§ Goal of the exercise: Could you edit the lines below so that each "perform" becomes "carry out", with nothing else changed and the pictures left out?

§ Records provided:
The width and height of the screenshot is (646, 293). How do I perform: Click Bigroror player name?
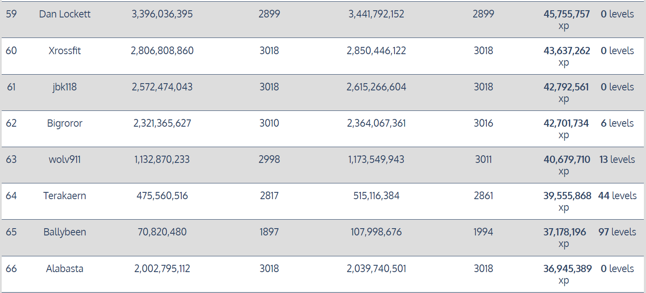65,123
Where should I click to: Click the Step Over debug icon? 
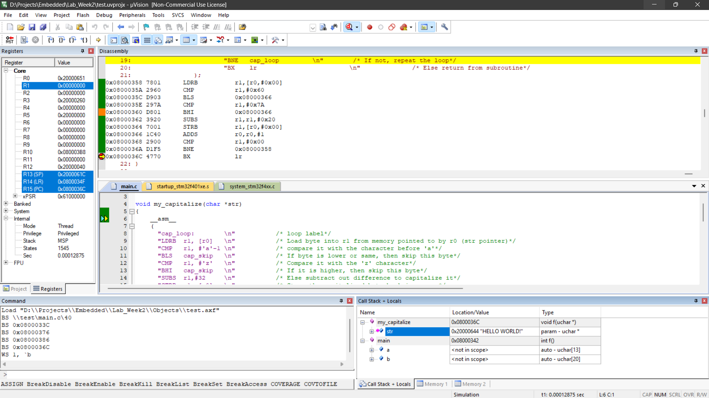coord(62,40)
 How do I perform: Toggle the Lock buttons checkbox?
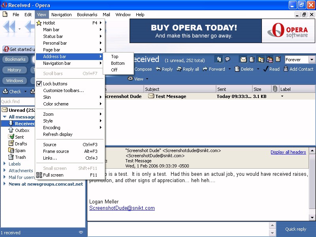point(39,84)
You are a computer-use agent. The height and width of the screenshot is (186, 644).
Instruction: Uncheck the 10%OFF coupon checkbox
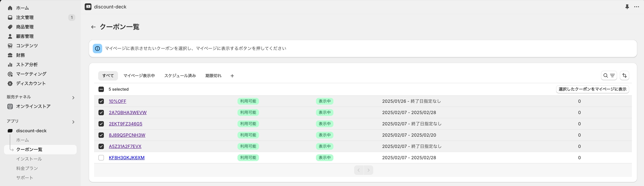pos(101,101)
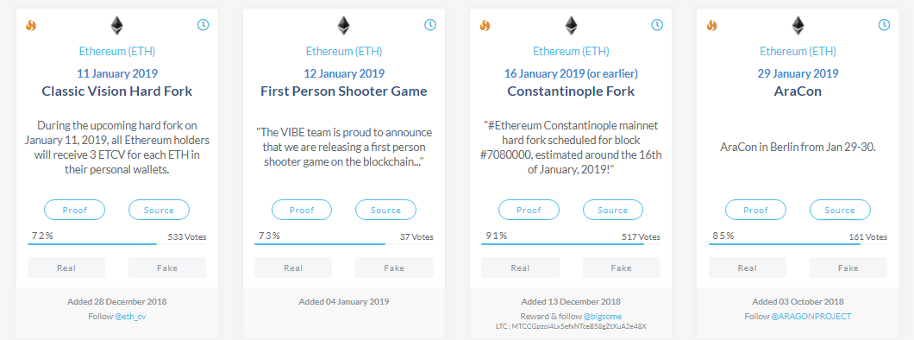
Task: Click the 91% vote progress bar
Action: tap(571, 243)
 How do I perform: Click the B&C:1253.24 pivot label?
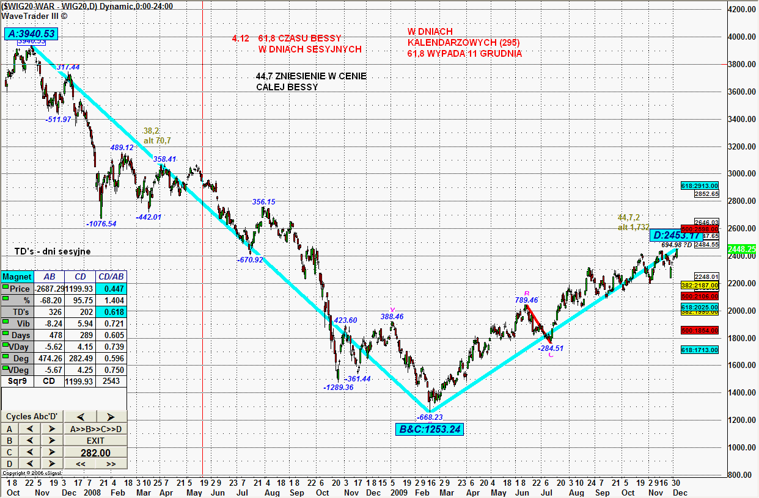pos(429,429)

§ Solution to the exercise:
The width and height of the screenshot is (646, 293). How do I carry out: Click Bigroror player name?
65,123
Where should I click to: Click the Step Over debug icon? 
coord(62,40)
 How do I carry out: Toggle the Lock buttons checkbox?
point(39,84)
You are a computer-use agent. The height and width of the screenshot is (186, 644).
Instruction: Uncheck the 10%OFF coupon checkbox
pos(101,101)
Task: Click the 91% vote progress bar
Action: tap(571, 243)
 How do I carry out: Click the B&C:1253.24 pivot label?
pos(429,429)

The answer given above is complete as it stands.